Co-funded by Creative Europe, the crafty challenge is a collaboration between Distributed Design Market Platform and Precious Plastic. It brings together 15 creative minds from all over the world to showcase the possibilities of recycled plastic as a valuable resource that allows designers and makers to create meaningful products.

Today plastic poses one of the greatest challenges to society. Once it has served its productive life, it is not just useless, but also destructive to the environment and people. The products we buy are often assembled in super-sized factories out of materials that often have to travel long distances. Mass-produced, highly standardised products leave no room for individual customer needs or the use of local resources. What if we could change this system?

Precious Plastic is a global open source movement with a community that works towards a solution to plastic pollution. Started in 2013 by Dutch designer Dave Hakkens, their mission is to let people in every corner of the world know that they can start their own local little plastic recycling workshop: “We develop machines to recycle plastic and share the blueprints open source for free so that everyone in the world can download and build them.”

The global online community of over 104,000 people relies on interacting and sharing. The network now includes over 200 people who have built machines – and a new one is popping up every week. Meanwhile, the Distributed Design Market Platform (DDMP) fosters the role of emerging creative players, makers, designers, artists, architects and scientists within our new digitised world.

For the first design challenge, the Precious Plastic community welcomed 15 DDMP creatives into their Eindhoven ‘Basekamp’ in the Netherlands in June 2019. Coders, designers and makers from all over the world came together with one objective: to produce a product out of recycled plastic to improve lives in one week.

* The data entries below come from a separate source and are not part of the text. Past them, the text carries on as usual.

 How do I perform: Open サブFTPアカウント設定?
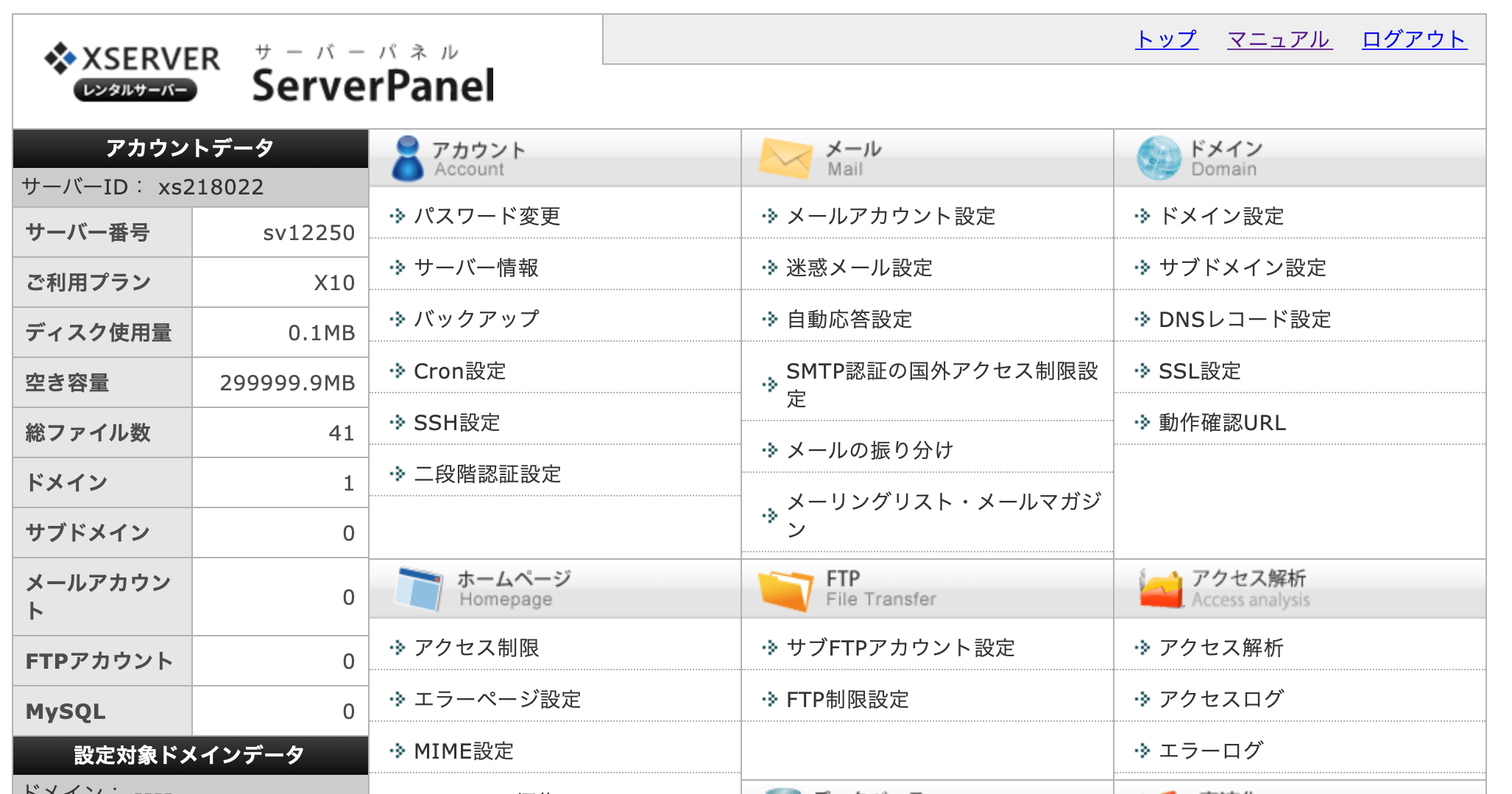pos(900,647)
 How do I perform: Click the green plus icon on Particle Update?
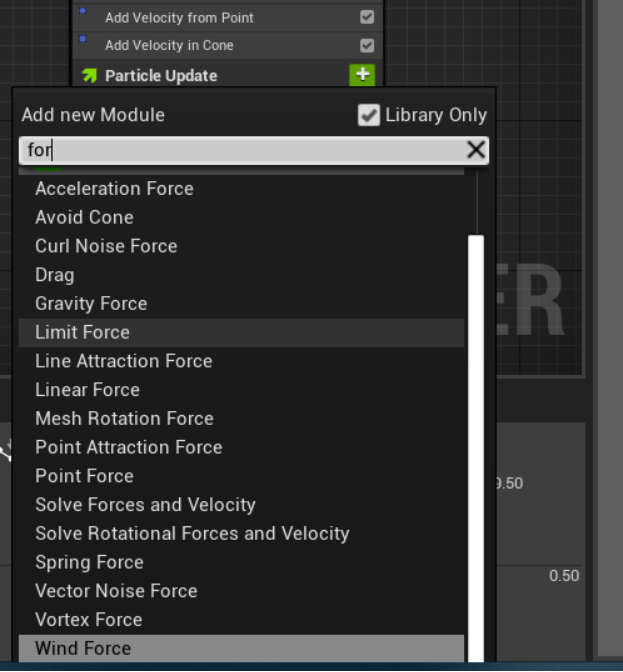[361, 75]
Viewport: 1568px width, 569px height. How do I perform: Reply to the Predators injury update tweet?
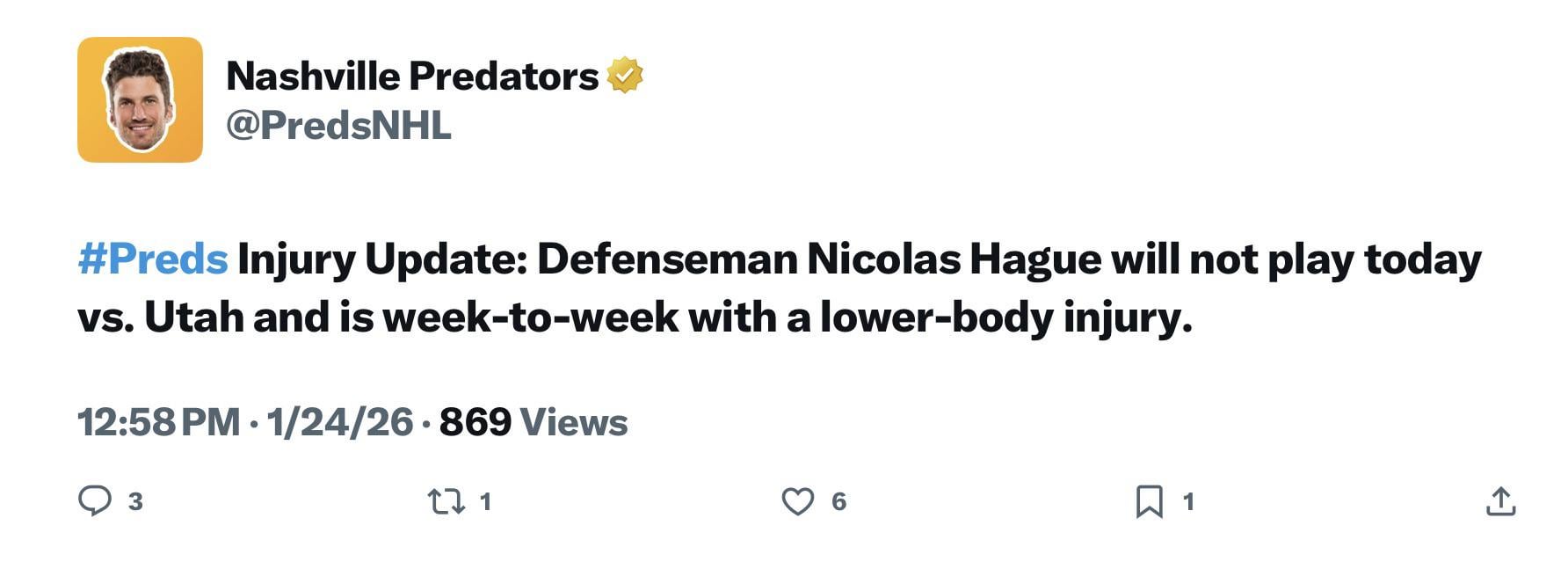pyautogui.click(x=93, y=500)
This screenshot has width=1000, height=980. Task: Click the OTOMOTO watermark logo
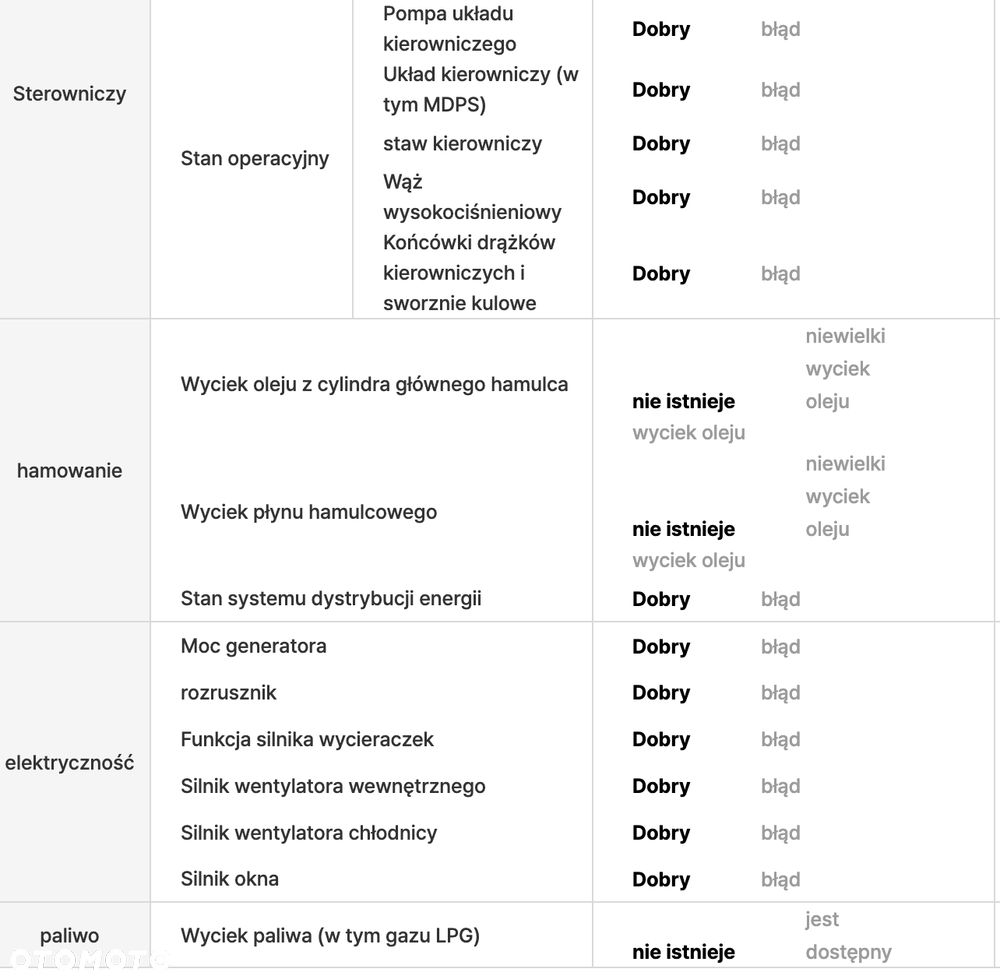[86, 961]
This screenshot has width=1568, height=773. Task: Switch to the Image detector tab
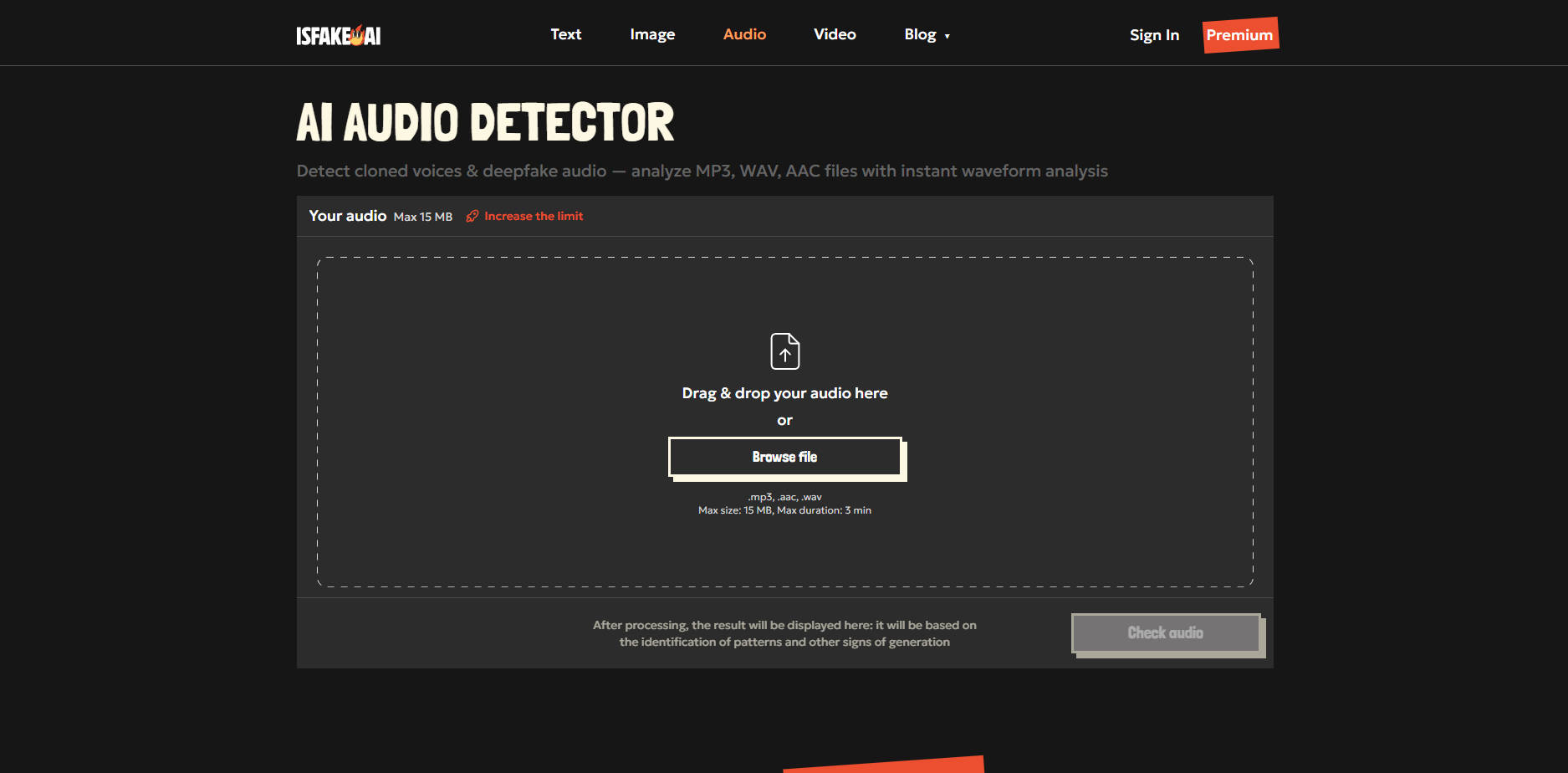(652, 34)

The five groups worked with the latest Precious Plastic machines to bring their imaginative designs to life. “Part of the magic of the process is that the recycled plastic sheets and beams have an attractiveness and a feel of high quality to them,” explains creative director Marcel Rodríguez. “At their best, the colourful, marbled plastics can emulate the look of stone, ceramics or even glass, when transparent.”

For Marcel, the most exciting part was seeing how 15 creative minds from very different backgrounds and fields managed to conceptualise, design and manufacture meaningful products in just one week, “from understanding how to work with new materials and tools, to overcoming a heatwave!”

Next, the Plastic for Good Challenge team wants to encourage local communities of makers and designers to replicate the campaign in as many places as possible to address local problems using recycled plastic. Because only good can come from that.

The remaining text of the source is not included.